Although still a drop in the ocean with just 3476 units out of the total market’s 268,538 haul after the first three months of trading, the combined total of Chinese brand sales is up 101.3 per cent year-on-year in contrast to the overall market’s 7.9 per cent decline.

Spearheading the growth is MG – a subsidiary of Shanghai-based SAIC Motor – which has increased its sales by a staggering 581 per cent, to 1716 units.

This sees it overtake LDV for bragging rights as the top-selling Chinese brand in Australia, and places it ahead of brands such as Skoda (1434) for the year to date.

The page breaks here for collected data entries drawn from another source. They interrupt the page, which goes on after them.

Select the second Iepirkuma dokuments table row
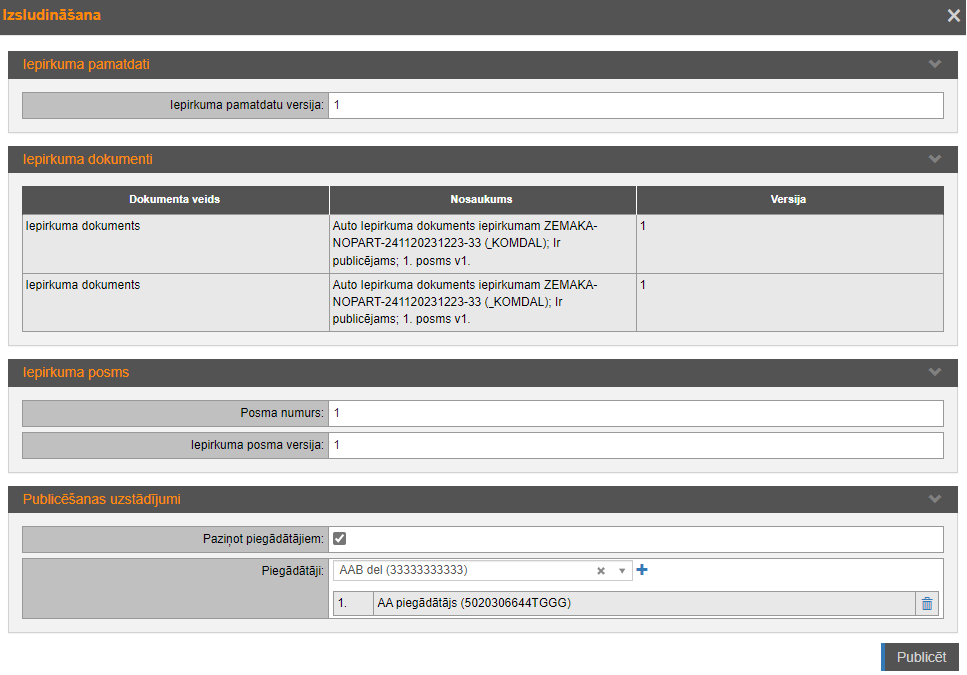 pyautogui.click(x=482, y=302)
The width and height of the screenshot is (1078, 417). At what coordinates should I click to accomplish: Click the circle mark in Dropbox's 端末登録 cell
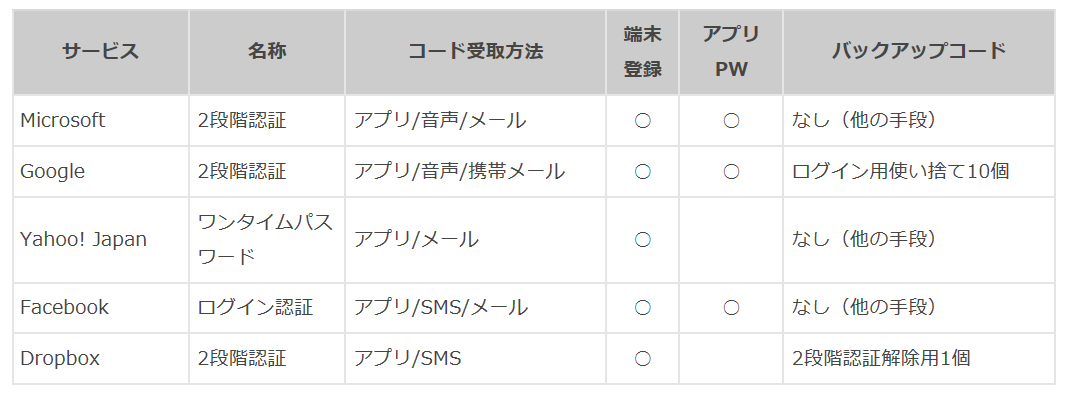tap(642, 359)
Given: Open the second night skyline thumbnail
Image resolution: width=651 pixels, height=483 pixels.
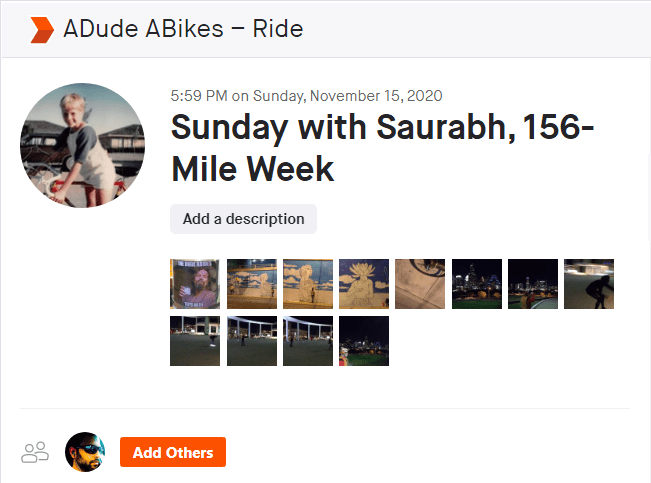Looking at the screenshot, I should [533, 284].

Across MG’s line-up, the ZS small SUV tops the table on 756 sales (+563.2%), but it is the next best-selling MG3 light hatchback that has experienced a 4229 per cent jump from 17 to 736 units year-on-year.

Keen pricing and a seven-year warranty partly explain the jump in sales for the ZS and MG3, with the former launching into the high-growth segment in late 2017 and the latter hitting showrooms in facelifted form in August last year – crucially, with an automatic transmission fitted for the first time.

MG’s GS mid-size SUV has also increased its sales this year by 132.7 per cent, to 114 units, while the MG6 Plus small sedan is up 52.8 per cent, to 110 units.

A major National Basketball League (NBL) sponsorship and a big expansion of its dealer network have also contributed to MG’s higher profile and improved performance.

MG sold 3007 vehicles last year – a 401.2 per cent increase over 2017’s 600 units – and if its trajectory continues this year, the Chinese brand could finish 2019 with around 7000 sales.

Meanwhile, LDV – also owned by SAIC Motor but independently distributed by Ateco Group in Australia – has only grown a modest 4.0 per cent in the first three months of 2019, to 1307 sales.

While the brand’s T60 4×4 pick-up continues to lead sales (648, +22.7%), not a single 4×2 ute has been delivered this year.

Only two other nameplates in LDV’s stable have increased their share this year, the G10 Wagon (206 sales, +5.1%) and V80 (123 sales, +8.8%) one-tonne vans.

Made in China: MG Motors has shot up the sales charts in 2019 with 1716 sales in the first quarter, a significant 581 per cent year-on-year increase, enough to put it ahead of Skoda.

As for the remainder of the line-up, the T60-related D90 large SUV has hit 45 sales (-56.3%), the G10 people-mover has 285 new registrations (-6.9%) and the V80 Bus has not sold a single unit yet.

LDV topped the Chinese brand sales charts last year with 6064 new registrations, its best year on record and a 135 per cent jump over 2017’s 2580 figure. However, the marque might have to settle for second place in 2019 with its current pace putting it on track for about 5300 units.

Ute specialist Great Wall Motors, meanwhile, has recorded 235 new registrations so far this year – a 167 per cent jump over the same period last year – with 136 and 99 units split between its 4×2 and 4×4 Steed respectively.

Continuing its upward trend from last year where Great Wall finished with 784 sales over the full 12 months (+94.1%), the Chinese ute brand is projected to finish 2019 with about 940 sales.

For reference, Great Wall’s best year-end sales record was in 2012, with 11,006 new registrations.

MG ZS

Great Wall has used this week’s Shanghai motor show to unveil its new-generation, and more upmarket, Steed-replacing pick-up, which is expected to hit Australian showrooms towards the end of next year.

As for its SUV-focused sister brand Haval, sales are up 69 per cent this year, to 218 units, with the H2 small crossover shouldering the heavy lifting with 99 sales (+83.3%).

The H6 mid-size SUV and H9 off-roader are also up 55.8 and 70 per cent respectively, to 67 and 51 sales, while the H8, which is no longer on Haval’s website, has contributed just one unit.

Haval finished last year with 633 sales (-10.8%), but in 2019 it could land about 872 units based on current trends, which would be its best sales year yet.

While the Chinese brands are a long way from resembling anything like a dominate force in Australia’s automotive landscape, MG, Haval and LDV are clearly overcoming hurdles associated with entering Australian’s ultra-competitive new-vehicle market.

Fresh product could also return Great Wall to its former sales heights as all signs point to a positive future for the brands that hail from the world’s biggest motor market.